Page:
··········
Art Theft Stinks: Blam’s Coon Are Stinky Art Thieves who Disrespect Copyrights

Blam's Coon

Update: It’s over. Probably. See the explanation at the end of this blog post.

Please, help me out. I am currently dealing with an especially vile art thief who is using my art for their logotype without my permission. I politely asked them to stop using my art. They refused. They were rude and insulting towards me, and our e-mail conversation ended with them adding my e-mail address to their spam filters.

Normally, a public shaming campaign is something I reserve for the last resort. I prefer to first send a polite e-mail. If an art thief refuses to stop using my art, then I send DMCA takedown notices to various websites where they have posted stolen images. Unfortunately, this time I am dealing with a person who adamantly wants to fight for their imaginary right to abuse artists. Moreover, I don’t have the patience to send dozens of DMCA takedown requests for every single image they have uploaded online (this particular art thief has been immensely proliferate, uploading dozens of stolen images on Facebook and in their personal website).

Thus I am organizing a public shaming campaign. Even thieves care about their reputation and social approval. A bit of social pressure should help even the most stubborn thief understand that their actions are illegal and won’t be tolerated by the society. Copyright infringement is a serious problem that is harming content creators, and we as a society should not tolerate it.
··········
Dataset entries:
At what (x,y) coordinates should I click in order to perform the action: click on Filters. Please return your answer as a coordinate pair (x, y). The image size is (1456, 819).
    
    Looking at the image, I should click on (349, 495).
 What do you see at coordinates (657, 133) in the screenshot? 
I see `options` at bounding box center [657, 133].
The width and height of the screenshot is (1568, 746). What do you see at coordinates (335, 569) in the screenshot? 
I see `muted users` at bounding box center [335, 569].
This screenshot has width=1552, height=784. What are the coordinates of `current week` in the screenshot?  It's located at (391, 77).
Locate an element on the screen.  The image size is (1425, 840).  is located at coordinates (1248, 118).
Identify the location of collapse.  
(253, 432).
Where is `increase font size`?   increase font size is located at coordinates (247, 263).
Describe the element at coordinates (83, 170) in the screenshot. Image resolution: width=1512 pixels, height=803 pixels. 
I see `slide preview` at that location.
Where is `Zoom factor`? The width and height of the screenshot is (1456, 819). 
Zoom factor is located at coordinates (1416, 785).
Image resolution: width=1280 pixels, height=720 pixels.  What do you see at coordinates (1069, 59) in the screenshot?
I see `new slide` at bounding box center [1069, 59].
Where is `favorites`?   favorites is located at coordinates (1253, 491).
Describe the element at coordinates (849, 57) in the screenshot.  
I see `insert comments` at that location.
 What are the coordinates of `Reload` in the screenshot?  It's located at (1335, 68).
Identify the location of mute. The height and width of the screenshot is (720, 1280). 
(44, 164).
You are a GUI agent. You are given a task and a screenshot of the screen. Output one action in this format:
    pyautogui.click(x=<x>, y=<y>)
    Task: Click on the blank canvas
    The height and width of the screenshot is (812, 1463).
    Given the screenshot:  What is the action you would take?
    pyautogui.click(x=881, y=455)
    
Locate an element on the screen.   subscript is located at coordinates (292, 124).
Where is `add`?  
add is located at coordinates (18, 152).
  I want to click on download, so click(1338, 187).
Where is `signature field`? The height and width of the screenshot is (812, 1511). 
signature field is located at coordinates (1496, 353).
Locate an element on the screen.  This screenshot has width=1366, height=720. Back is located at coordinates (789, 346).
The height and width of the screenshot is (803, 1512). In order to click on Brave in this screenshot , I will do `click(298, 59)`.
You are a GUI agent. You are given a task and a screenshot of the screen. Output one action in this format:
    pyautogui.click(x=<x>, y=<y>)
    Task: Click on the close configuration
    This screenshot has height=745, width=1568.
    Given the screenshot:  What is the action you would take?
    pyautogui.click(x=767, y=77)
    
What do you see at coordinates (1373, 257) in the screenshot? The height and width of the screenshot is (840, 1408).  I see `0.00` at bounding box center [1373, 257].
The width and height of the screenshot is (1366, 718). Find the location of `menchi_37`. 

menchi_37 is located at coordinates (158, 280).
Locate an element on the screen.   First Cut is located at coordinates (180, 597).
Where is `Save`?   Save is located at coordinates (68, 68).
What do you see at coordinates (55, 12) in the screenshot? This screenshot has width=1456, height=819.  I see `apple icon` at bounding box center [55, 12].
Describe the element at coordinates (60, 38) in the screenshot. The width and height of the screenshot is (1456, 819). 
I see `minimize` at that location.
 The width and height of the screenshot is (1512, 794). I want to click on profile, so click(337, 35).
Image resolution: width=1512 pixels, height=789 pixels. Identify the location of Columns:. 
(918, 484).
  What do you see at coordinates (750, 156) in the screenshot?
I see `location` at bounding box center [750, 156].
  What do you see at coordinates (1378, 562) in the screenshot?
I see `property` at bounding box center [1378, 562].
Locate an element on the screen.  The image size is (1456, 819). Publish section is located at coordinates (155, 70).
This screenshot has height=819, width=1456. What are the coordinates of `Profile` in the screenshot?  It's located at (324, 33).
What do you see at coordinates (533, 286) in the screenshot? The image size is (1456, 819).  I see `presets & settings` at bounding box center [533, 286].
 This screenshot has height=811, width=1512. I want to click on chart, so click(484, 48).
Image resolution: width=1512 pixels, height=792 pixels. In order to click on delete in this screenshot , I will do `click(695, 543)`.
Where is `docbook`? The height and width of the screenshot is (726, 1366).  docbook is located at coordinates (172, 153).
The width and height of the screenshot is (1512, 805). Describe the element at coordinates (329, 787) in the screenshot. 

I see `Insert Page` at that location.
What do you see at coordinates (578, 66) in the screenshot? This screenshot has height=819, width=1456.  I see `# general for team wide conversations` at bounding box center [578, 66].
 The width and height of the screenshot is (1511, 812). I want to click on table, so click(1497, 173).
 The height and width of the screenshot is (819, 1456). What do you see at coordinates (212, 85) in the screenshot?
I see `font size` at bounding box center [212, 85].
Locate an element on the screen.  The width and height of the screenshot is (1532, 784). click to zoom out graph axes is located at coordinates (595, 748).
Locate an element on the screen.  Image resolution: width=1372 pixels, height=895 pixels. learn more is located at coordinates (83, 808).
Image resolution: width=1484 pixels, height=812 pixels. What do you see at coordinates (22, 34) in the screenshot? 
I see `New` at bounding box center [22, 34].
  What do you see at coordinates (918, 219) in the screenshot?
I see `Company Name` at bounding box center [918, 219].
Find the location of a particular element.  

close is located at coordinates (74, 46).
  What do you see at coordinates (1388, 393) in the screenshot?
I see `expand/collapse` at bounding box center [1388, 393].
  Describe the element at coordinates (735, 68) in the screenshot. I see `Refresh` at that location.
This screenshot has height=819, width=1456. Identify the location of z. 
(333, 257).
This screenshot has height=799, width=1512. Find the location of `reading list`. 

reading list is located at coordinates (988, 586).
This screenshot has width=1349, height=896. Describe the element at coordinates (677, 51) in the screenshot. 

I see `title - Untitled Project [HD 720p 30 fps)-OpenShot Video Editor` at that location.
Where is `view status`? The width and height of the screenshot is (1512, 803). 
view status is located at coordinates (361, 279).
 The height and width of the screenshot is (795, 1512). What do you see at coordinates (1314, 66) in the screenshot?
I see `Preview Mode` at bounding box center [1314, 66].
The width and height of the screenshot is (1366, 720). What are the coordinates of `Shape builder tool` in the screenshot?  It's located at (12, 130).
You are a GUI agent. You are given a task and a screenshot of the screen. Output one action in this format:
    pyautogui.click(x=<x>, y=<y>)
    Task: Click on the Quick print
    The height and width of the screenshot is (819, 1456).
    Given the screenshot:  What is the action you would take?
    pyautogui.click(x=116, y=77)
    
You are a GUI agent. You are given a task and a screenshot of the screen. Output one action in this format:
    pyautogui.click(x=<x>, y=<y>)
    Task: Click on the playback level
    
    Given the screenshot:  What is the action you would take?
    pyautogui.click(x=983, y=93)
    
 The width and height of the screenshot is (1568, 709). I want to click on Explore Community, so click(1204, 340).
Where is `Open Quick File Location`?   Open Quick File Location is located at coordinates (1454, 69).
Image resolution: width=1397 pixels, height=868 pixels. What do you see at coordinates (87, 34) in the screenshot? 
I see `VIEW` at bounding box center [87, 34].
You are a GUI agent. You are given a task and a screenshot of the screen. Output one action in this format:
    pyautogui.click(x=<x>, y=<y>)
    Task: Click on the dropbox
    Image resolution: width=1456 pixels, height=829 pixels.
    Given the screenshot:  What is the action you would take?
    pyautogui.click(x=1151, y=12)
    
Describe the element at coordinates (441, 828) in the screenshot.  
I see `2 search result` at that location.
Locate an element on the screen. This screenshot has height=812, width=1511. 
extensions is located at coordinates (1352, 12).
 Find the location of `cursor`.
··········
Tasks:
1. In the blog post about art theft, what did the thief do with the author's e-mail address at the end of their exchange?
2. Pick up the blog post about art theft right after its last sentence and carry it on.
The items come from a different source than the blog post about art theft.

Answers to the problems:
1. They added it to their spam filters.

2.
The thief’s e-mail address is Since they have added my e-mail to their spam filters and refuse to talk with me any longer, I would appreciate if you could send them a quick e-mail. Something like: “Art theft stinks. Stop using other people’s intellectual property.” Their Facebook page is here. You can contact them there as well. I would appreciate if you could spare a minute of your time informing this art thief that their actions are not appropriate.

Also, if you have social media accounts, please share this post. Together we can put some social pressure on a nasty person. Art theft is not fine. It is illegal. It is also immoral, because it harms artists who made the original works and didn’t get a single cent in payment. Right now an art thief is benefiting from my work, while I get absolutely nothing in return. All I got from the Blam’s Coon owner were insults.

Moreover, maybe we can raise awareness about the problem. At least a bit. Online copyright infringement is an immense problem, because of its massive scale. Millions of people post stolen images all over the place, especially in social media, hurting artists and photographers in the process. P.S. We can use #ArtTheftStinks hashtag on Twitter. My own Twitter account is here. And here’s my Facebook account.


OK then, here’s the full story of what happened in a chronological order.

I found out that Blam’s Coon were using my artwork as their logotype without my permission. Here are some screenshots from their Facebook page.

Art Theft Stinks

Art Theft Stinks

Art Theft Stinks

I sent them an e-mail asking Blam’s Coon owner to stop using my art. Here is the resulting conversation.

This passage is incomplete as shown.